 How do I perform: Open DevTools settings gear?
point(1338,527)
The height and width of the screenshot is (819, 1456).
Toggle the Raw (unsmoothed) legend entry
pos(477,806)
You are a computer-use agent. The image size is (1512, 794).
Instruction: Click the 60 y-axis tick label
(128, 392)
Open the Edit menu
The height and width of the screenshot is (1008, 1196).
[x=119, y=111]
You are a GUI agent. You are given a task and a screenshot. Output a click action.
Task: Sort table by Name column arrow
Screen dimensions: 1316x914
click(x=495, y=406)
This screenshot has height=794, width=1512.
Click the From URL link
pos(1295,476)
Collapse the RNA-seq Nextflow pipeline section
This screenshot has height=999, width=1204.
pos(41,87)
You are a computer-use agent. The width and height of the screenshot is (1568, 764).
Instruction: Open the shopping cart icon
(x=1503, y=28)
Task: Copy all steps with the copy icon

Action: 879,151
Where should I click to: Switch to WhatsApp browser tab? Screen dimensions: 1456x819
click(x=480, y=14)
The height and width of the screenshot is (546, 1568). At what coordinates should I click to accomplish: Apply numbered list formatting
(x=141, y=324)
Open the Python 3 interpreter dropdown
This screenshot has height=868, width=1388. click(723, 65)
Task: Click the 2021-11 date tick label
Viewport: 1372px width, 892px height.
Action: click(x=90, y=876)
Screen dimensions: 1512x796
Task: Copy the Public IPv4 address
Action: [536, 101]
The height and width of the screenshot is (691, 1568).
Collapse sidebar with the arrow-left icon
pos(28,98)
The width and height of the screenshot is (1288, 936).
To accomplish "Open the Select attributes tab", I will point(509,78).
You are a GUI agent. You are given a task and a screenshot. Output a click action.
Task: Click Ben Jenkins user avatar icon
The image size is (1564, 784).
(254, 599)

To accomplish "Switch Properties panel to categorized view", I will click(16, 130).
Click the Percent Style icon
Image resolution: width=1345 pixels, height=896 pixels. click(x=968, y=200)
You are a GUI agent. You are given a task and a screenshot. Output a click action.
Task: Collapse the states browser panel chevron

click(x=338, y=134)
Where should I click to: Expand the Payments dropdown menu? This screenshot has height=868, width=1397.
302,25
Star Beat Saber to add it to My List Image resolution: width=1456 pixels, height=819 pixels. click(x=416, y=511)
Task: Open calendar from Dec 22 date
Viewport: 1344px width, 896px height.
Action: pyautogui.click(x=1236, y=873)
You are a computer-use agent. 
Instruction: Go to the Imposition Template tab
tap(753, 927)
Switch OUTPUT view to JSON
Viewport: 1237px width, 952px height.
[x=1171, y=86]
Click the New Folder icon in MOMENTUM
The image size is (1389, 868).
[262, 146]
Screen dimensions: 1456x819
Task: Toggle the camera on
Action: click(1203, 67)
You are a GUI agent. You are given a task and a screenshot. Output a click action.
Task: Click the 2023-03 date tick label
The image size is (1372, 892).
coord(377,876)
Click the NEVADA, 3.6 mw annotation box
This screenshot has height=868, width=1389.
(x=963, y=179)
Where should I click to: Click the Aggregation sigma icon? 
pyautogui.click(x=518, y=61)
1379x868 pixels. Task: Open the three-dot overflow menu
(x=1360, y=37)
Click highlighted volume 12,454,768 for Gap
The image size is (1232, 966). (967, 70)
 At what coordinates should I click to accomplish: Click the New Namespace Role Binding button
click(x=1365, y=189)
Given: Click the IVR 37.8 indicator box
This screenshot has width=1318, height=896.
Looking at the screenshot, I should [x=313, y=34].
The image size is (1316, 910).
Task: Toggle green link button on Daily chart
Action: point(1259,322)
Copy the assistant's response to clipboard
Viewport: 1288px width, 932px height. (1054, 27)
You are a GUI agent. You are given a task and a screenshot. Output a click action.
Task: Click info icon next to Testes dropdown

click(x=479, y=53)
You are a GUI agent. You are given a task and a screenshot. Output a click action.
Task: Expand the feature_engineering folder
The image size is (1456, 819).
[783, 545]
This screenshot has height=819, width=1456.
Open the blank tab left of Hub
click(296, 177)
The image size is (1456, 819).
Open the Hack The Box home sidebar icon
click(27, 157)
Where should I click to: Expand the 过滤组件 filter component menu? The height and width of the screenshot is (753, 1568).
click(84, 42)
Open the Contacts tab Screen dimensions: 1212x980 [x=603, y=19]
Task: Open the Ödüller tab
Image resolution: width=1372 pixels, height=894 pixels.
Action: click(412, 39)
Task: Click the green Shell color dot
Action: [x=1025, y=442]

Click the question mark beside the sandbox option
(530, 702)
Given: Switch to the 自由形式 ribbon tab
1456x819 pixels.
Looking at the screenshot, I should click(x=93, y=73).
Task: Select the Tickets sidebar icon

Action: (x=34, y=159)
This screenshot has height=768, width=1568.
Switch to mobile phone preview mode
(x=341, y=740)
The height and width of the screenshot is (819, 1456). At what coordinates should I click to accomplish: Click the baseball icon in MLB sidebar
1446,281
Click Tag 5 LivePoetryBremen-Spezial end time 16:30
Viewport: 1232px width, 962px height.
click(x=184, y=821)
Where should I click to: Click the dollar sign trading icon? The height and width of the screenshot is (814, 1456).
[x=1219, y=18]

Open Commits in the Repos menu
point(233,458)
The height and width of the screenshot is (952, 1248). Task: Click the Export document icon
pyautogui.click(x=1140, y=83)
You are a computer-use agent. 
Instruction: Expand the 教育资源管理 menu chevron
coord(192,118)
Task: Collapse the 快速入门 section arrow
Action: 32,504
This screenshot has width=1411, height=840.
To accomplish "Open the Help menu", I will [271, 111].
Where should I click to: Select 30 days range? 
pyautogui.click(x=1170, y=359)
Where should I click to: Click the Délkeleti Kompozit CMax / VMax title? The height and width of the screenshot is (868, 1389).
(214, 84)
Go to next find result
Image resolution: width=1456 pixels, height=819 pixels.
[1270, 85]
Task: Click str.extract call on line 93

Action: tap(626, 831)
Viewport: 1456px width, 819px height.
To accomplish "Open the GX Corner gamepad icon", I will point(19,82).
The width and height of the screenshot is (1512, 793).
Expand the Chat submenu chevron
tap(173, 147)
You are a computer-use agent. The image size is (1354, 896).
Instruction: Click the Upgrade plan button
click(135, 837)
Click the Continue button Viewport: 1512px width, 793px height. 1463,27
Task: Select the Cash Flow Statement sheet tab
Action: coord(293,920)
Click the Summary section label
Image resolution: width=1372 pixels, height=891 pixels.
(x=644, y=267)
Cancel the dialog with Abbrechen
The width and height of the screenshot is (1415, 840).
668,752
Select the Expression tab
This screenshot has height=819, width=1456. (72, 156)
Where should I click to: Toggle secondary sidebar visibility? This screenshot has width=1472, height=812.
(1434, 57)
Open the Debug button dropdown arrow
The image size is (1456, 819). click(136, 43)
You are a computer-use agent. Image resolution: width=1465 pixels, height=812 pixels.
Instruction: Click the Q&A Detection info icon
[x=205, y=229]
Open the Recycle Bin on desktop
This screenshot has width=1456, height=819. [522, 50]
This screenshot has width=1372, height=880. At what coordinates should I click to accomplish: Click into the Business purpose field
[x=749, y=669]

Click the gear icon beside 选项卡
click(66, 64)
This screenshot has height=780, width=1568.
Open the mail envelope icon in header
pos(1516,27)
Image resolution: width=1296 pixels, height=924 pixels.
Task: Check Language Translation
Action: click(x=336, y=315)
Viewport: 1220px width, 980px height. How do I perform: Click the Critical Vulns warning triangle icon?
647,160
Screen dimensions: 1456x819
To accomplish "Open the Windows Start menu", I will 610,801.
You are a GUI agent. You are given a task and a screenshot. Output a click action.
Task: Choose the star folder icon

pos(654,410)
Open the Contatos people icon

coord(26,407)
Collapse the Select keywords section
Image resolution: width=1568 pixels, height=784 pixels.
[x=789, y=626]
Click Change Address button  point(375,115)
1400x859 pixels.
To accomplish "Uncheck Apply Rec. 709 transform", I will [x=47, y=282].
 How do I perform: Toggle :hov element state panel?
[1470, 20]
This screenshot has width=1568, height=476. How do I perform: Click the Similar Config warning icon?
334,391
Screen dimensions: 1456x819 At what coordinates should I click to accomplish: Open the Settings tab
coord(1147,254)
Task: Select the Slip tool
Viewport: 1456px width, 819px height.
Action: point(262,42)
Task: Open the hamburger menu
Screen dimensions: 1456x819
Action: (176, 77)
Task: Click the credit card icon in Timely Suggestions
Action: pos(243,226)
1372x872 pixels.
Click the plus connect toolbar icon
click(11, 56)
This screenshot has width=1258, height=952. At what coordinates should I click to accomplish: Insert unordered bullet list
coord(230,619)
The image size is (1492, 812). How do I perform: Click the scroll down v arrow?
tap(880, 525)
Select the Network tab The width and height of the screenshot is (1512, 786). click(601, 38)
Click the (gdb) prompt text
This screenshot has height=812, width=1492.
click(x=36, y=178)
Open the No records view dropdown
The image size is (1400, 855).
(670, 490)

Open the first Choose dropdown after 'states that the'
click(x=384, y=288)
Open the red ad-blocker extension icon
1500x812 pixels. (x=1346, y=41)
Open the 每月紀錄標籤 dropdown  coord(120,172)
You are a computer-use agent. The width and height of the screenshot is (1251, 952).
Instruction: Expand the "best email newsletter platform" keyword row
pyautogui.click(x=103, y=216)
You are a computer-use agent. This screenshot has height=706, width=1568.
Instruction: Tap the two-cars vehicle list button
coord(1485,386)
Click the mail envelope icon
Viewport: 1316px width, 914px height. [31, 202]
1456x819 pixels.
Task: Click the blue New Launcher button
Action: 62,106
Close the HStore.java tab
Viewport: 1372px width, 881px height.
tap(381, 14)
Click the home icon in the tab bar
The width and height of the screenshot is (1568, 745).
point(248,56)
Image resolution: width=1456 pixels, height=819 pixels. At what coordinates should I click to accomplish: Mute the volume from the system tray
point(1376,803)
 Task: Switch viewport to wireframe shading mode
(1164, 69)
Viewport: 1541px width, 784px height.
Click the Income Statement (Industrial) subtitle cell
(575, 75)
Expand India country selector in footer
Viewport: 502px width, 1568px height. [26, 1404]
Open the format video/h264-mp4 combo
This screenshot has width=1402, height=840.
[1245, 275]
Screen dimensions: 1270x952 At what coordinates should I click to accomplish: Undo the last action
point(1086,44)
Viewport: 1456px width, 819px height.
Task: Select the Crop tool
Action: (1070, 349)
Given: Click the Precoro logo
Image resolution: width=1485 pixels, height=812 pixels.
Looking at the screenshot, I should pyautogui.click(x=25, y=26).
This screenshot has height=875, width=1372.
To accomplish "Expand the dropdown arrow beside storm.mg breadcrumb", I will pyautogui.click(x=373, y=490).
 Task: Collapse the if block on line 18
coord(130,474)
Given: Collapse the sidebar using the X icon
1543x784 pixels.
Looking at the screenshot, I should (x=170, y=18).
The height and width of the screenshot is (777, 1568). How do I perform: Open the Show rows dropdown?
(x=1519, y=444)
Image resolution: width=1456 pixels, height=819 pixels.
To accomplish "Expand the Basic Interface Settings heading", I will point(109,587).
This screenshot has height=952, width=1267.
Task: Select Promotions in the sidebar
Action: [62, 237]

******

● **Work item**
The required answer is the exact run of lines above starting at the line with "The image size is (1564, 784)." and ending at the line with "Task: Click the 2023-03 date tick label", with both ends present.

● **Output below**
The image size is (1564, 784).
(254, 599)

To accomplish "Switch Properties panel to categorized view", I will click(16, 130).
Click the Percent Style icon
Image resolution: width=1345 pixels, height=896 pixels. click(x=968, y=200)
You are a GUI agent. You are given a task and a screenshot. Output a click action.
Task: Collapse the states browser panel chevron

click(x=338, y=134)
Where should I click to: Expand the Payments dropdown menu? This screenshot has height=868, width=1397.
302,25
Star Beat Saber to add it to My List Image resolution: width=1456 pixels, height=819 pixels. click(x=416, y=511)
Task: Open calendar from Dec 22 date
Viewport: 1344px width, 896px height.
Action: pyautogui.click(x=1236, y=873)
You are a computer-use agent. 
Instruction: Go to the Imposition Template tab
tap(753, 927)
Switch OUTPUT view to JSON
Viewport: 1237px width, 952px height.
[x=1171, y=86]
Click the New Folder icon in MOMENTUM
The image size is (1389, 868).
[262, 146]
Screen dimensions: 1456x819
Task: Toggle the camera on
Action: click(1203, 67)
You are a GUI agent. You are given a task and a screenshot. Output a click action.
Task: Click the 2023-03 date tick label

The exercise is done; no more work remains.